Ma ci credevano i benandanti e le donne che dicevano di andare di notte al seguito della Signora del gioco, di una divinità femminile. Diana?
Quella è l’interpretazione di chierici e inquisitori. Lo storico, a mio parere, deve seguire un’altra strada, ossia partire da quei passi dei processi in cui le risposte degli imputati, donne e uomini, non coincidevano con le aspettative degli inquisitori. E la distanza culturale tra gli uni e gli altri era profondissima. In Storia notturna racconto di una predica in cui, intorno alla metà del Quattrocento, il vescovo di Bressanone, il grande filosofo Niccolò Cusano, riconosce Diana nelle confessioni di due vecchie della Val di Fassa, che parlavano di una “buona signora”, che chiamavano Richella, madre della ricchezza e della buona sorte. Cusano cercò di convincerle che avevano solo sognato, ma non ci riuscì. La loro era un’estasi, un sogno ripetuto e modellato culturalmente, molto lontano dalla nostra idea di sogno”.
Come accadeva anche alle mistiche e alle sante, che pure spesso erano in grado di volare durante l’estasi?
Uno storico ungherese, Gábor Klaniczay, ha messo a confronto processi di stregoneria e processi di canonizzazione. Se fossi un inquisitore risponderei: il diavolo scimmiotta l’operato di Dio.
Ma come è possibile che un patrimonio come quello della nostra cultura contadina non si sia travasato, come è avvenuto in altri paesi, in una produzione sistematica di letteratura fantastica?
La risposta va cercata sul lato letterario. Gli sviluppi letterari di questi temi hanno trovato in Italia la stessa resistenza che venne opposta, molto spesso, al romanticismo.
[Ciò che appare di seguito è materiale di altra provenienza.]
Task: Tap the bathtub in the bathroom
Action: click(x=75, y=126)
A differenza di quanto avvenuto in Scozia, dove i sogni e i viaggi delle fate sono molto simili a quelli delle nostre streghe?
Quella tra fate buone e streghe cattive è una distinzione formulata da chierici e inquisitori. Tanti anni fa mi imbattei in un processo modenese del ‘500, dove si trovava, trascritta in latino, la frase pronunciata da un testimone: Qui scit sanare scit destruere, chi sa guarire sa distruggere. Gli storici non devono partire, come spesso hanno fatto, dalla categoria del male, ma dall’ambiguità che è al centro dei poteri magici.
Che è la chiave dell’opera di Tolkien, in effetti. Accedere all’altro mondo significa anche assistere o partecipare alle processioni o alle cavalcate notturne dei morti?
In area germanica la cavalcata notturna ha una caratteristica guerresca e maschile, e alla testa c’è un demone notturno, Hellequin, che diventerà Arlecchino. In Friuli la processione dei morti è parte dell’esperienza delle donne benandanti, mentre i benandanti maschi combattono per la fertilità, armati di rami di finocchio, contro streghe e stregoni. Sono tutte figure di mediazione con l’aldilà, capaci di andare e tornare dall’altro mondo. E questa, come ho scritto nelle ultime righe di Storia notturna, è la matrice di tutti i racconti possibili”.